Input data —
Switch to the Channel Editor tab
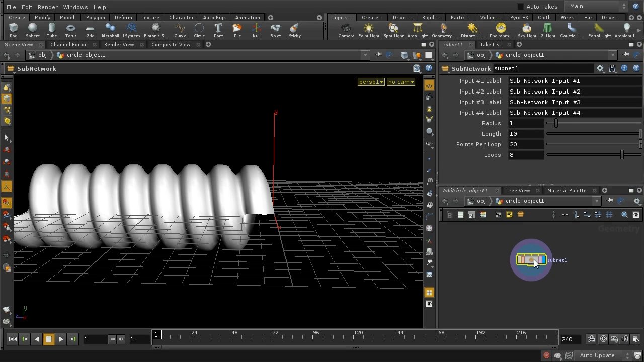The height and width of the screenshot is (362, 644). tap(68, 44)
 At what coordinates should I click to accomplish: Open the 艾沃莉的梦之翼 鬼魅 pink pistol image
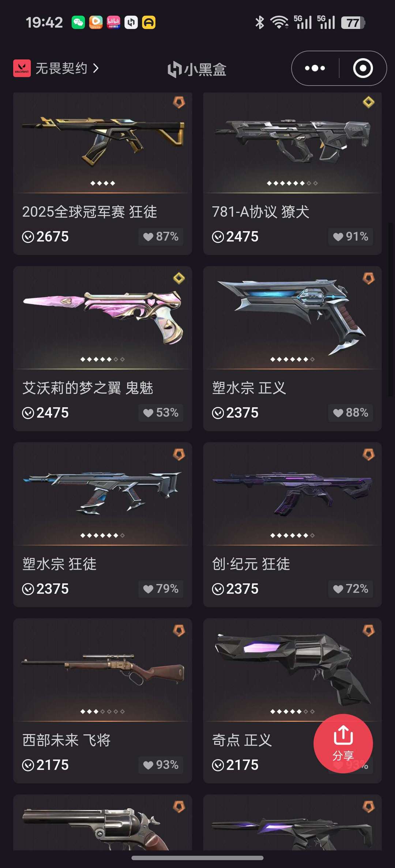pos(103,317)
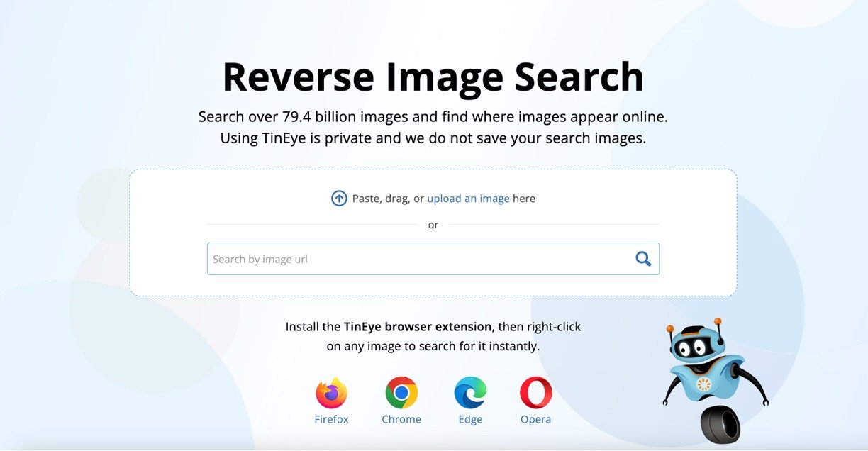Viewport: 868px width, 451px height.
Task: Click the bold "TinEye browser extension" text
Action: [417, 327]
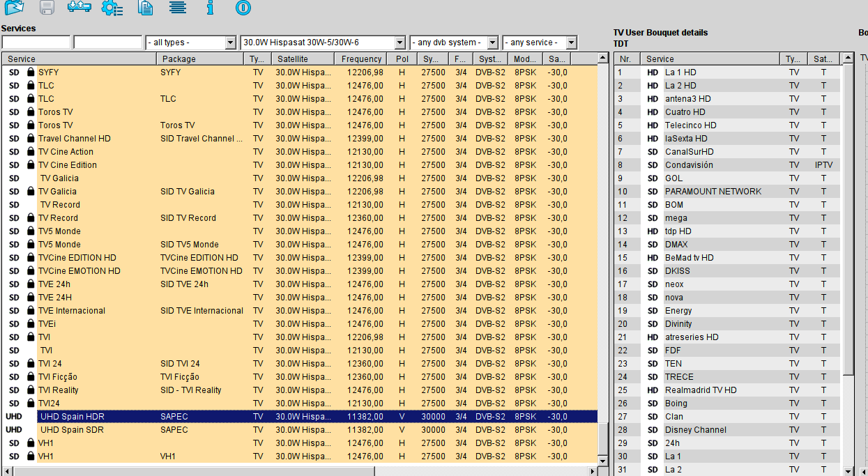Click the lock icon beside SYFY service
Image resolution: width=868 pixels, height=476 pixels.
pos(31,72)
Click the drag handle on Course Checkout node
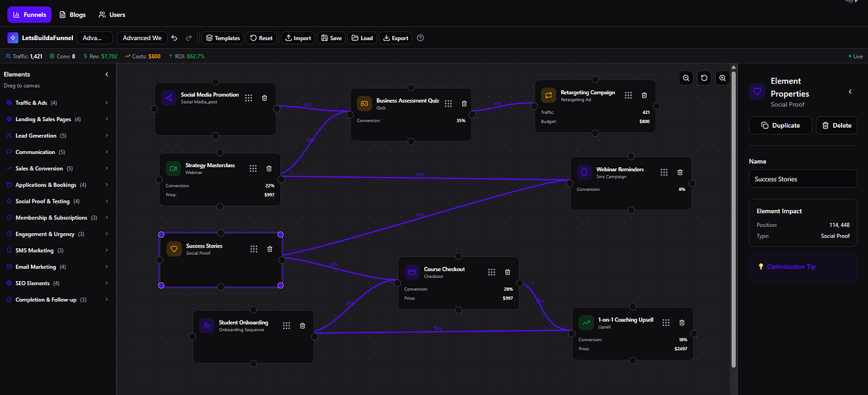The width and height of the screenshot is (868, 395). point(492,272)
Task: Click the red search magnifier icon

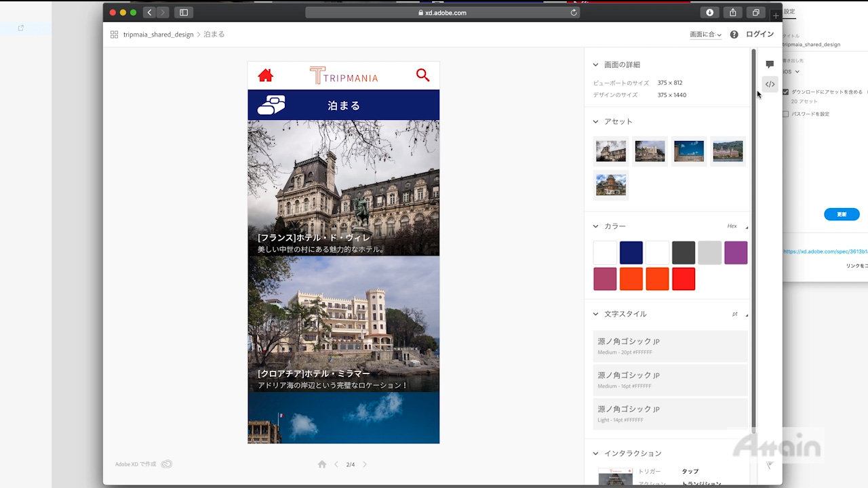Action: point(422,75)
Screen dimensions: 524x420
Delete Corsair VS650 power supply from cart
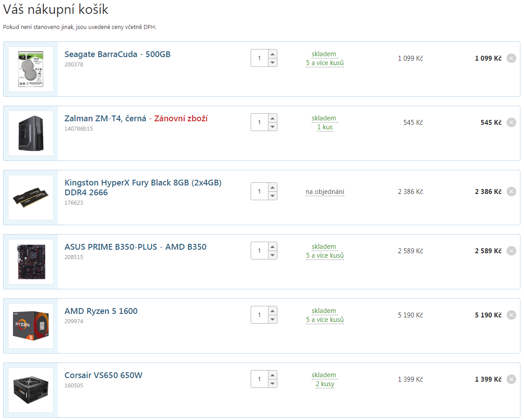pyautogui.click(x=511, y=379)
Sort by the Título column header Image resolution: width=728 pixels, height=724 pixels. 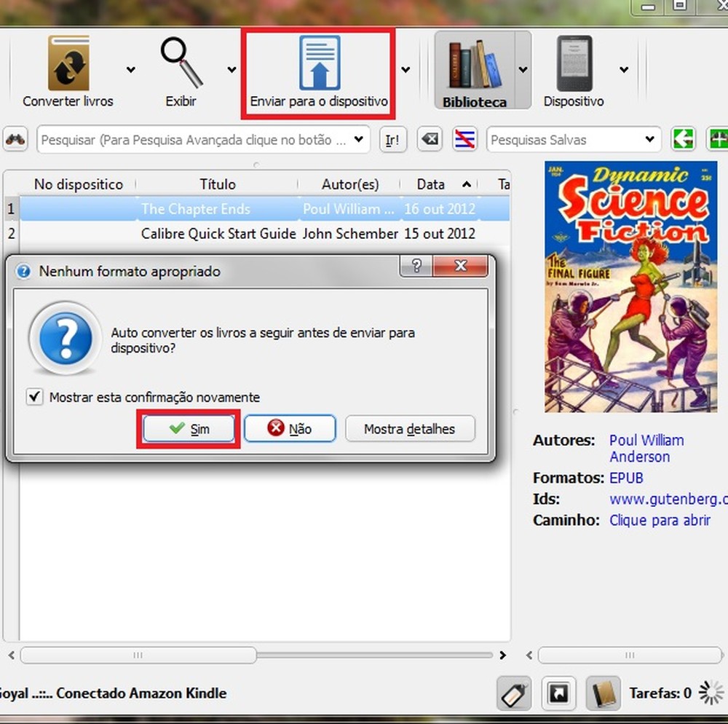[x=217, y=184]
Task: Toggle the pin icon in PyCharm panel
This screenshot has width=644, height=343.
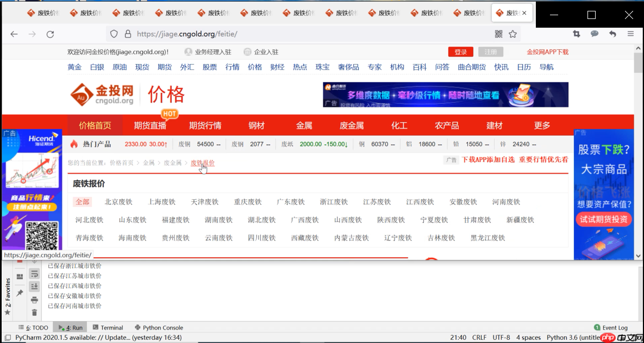Action: coord(20,292)
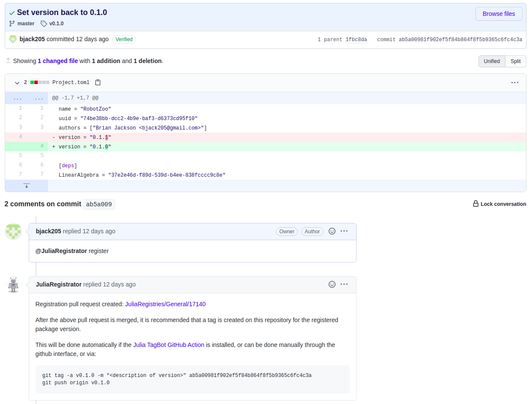Screen dimensions: 532x404
Task: Lock the conversation
Action: point(499,204)
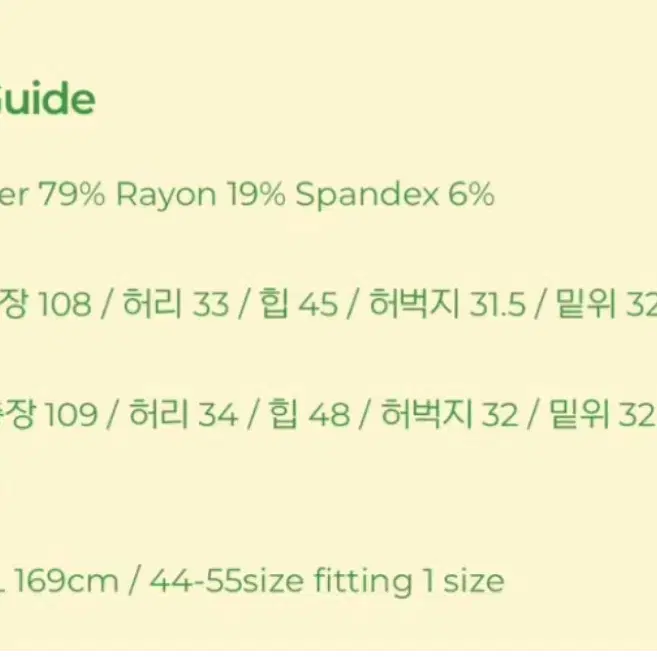657x657 pixels.
Task: Click the word Rayon
Action: 166,195
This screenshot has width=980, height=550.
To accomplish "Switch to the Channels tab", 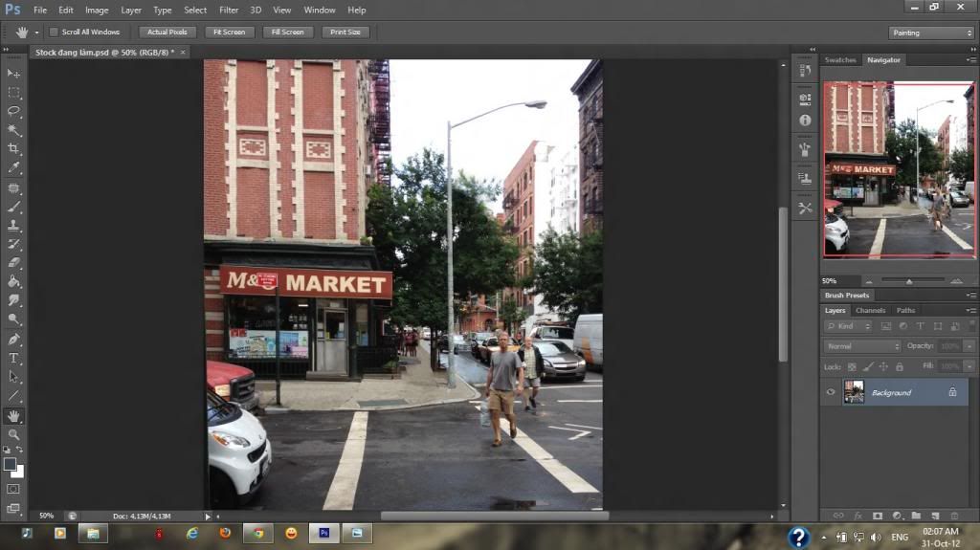I will [x=870, y=311].
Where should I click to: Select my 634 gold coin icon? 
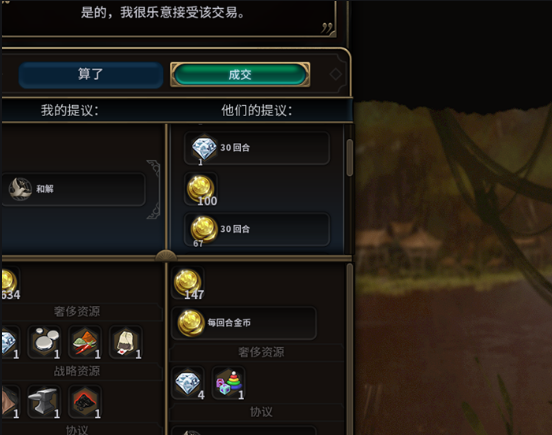10,283
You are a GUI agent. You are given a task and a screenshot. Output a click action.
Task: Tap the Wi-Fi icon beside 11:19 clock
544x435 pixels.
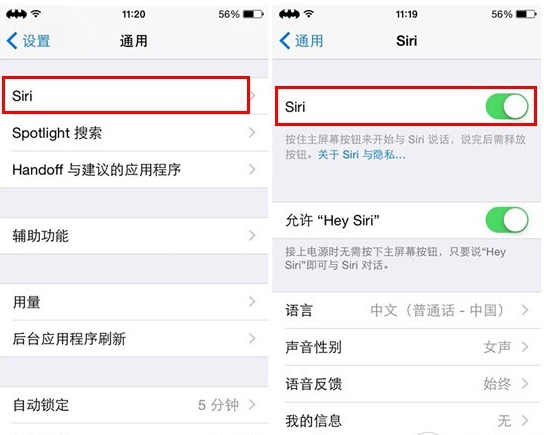click(309, 14)

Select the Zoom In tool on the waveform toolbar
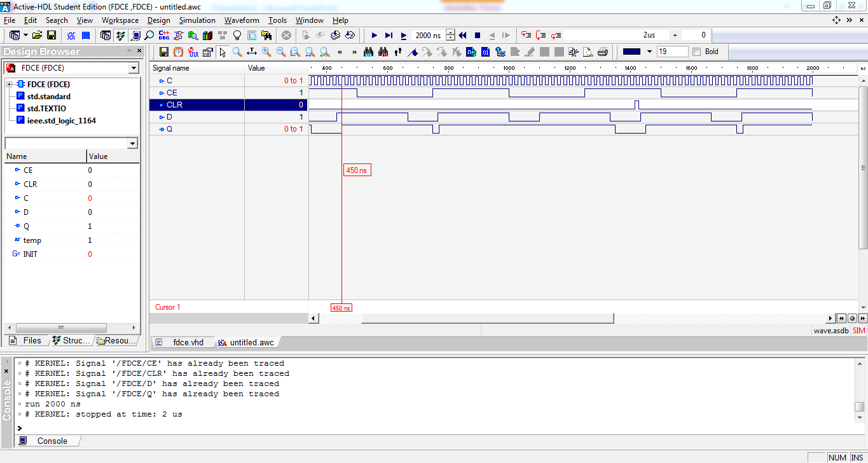pos(266,52)
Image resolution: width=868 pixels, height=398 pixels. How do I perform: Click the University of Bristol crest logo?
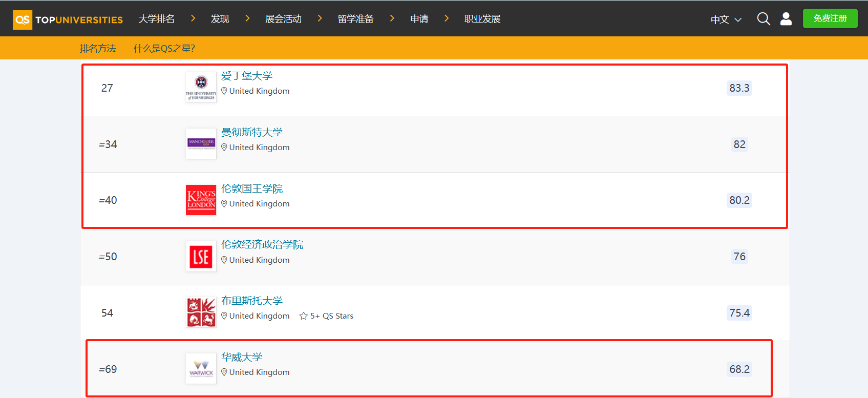[201, 312]
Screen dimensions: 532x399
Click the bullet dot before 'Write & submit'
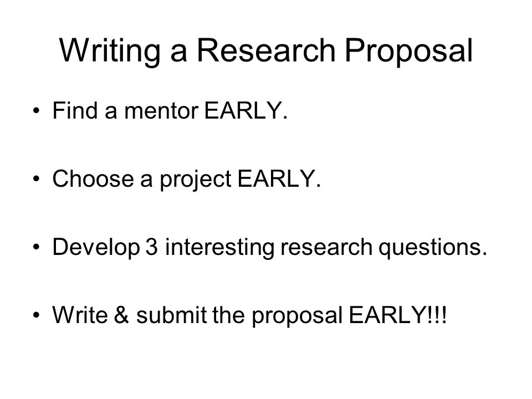tap(37, 315)
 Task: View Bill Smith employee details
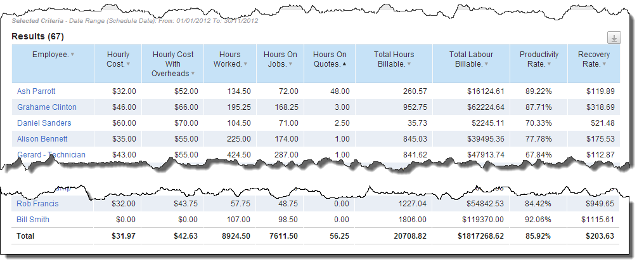(33, 220)
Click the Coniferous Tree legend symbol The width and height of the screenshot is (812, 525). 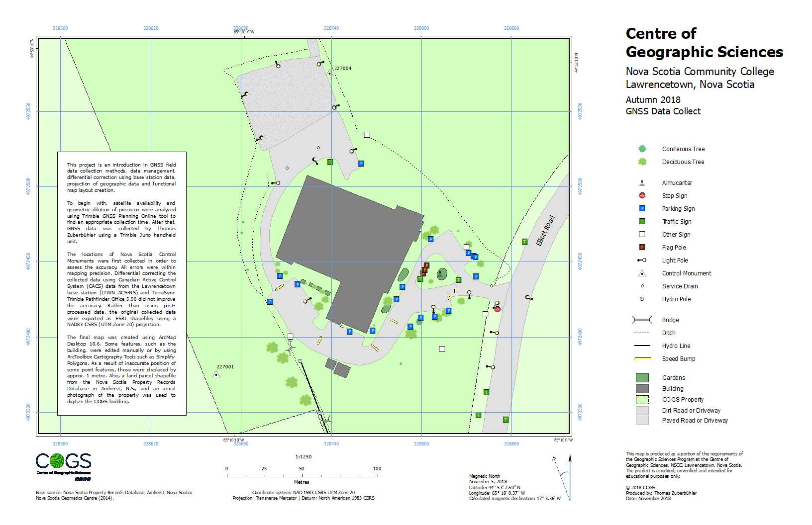tap(642, 149)
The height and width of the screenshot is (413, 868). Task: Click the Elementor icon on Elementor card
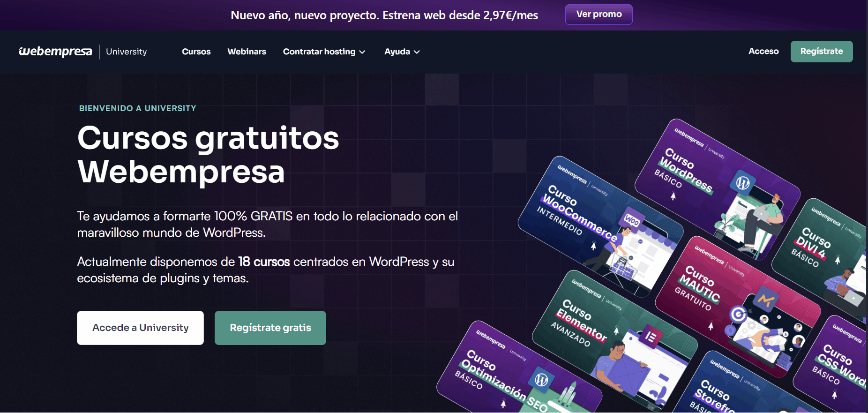(651, 336)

Exercise requirements — Line by line, reproduce exactly the lines from the one containing "The height and width of the screenshot is (413, 868)." through the final line of the material, both included, leaving every picture out.

Response area —
The height and width of the screenshot is (413, 868). Task: Click the Elementor icon on Elementor card
(651, 336)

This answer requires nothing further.